[Stated goal]
Reproduce every line of the listing below without changing anything.

(Rows on where targets appear)
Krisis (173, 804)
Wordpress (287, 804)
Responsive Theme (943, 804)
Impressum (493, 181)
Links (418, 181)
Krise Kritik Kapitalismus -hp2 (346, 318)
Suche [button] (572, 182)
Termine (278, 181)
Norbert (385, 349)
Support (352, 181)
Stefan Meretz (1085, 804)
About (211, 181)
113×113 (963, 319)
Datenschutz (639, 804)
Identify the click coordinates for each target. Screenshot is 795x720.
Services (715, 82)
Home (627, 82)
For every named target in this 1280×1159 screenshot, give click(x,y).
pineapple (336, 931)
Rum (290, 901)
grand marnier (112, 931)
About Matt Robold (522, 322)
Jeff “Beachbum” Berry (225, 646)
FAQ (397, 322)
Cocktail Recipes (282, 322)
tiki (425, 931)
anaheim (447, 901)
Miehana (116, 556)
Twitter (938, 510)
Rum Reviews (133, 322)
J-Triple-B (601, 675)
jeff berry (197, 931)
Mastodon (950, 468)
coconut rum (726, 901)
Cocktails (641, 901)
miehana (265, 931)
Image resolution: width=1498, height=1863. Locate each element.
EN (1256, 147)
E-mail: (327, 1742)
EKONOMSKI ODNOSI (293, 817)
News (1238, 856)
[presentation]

[Solution]
Krisis (173, 804)
Wordpress (287, 804)
Responsive Theme (943, 804)
Impressum (493, 181)
Links (418, 181)
Krise Kritik Kapitalismus -hp2 (346, 318)
Suche [button] (572, 182)
Termine (278, 181)
Norbert (385, 349)
Support (352, 181)
Stefan Meretz (1085, 804)
About (211, 181)
113×113 (963, 319)
Datenschutz (639, 804)
Identify the click coordinates for each target. Screenshot is 795x720.
Services (715, 82)
Home (627, 82)
For every named target in this 1280×1159 screenshot, give click(x,y).
pineapple (336, 931)
Rum (290, 901)
grand marnier (112, 931)
About Matt Robold (522, 322)
Jeff “Beachbum” Berry (225, 646)
FAQ (397, 322)
Cocktail Recipes (282, 322)
tiki (425, 931)
anaheim (447, 901)
Miehana (116, 556)
Twitter (938, 510)
Rum Reviews (133, 322)
J-Triple-B (601, 675)
jeff berry (197, 931)
Mastodon (950, 468)
coconut rum (726, 901)
Cocktails (641, 901)
miehana (265, 931)
Image resolution: width=1498, height=1863. Locate each element.
EN (1256, 147)
E-mail: (327, 1742)
EKONOMSKI ODNOSI (293, 817)
News (1238, 856)
[presentation]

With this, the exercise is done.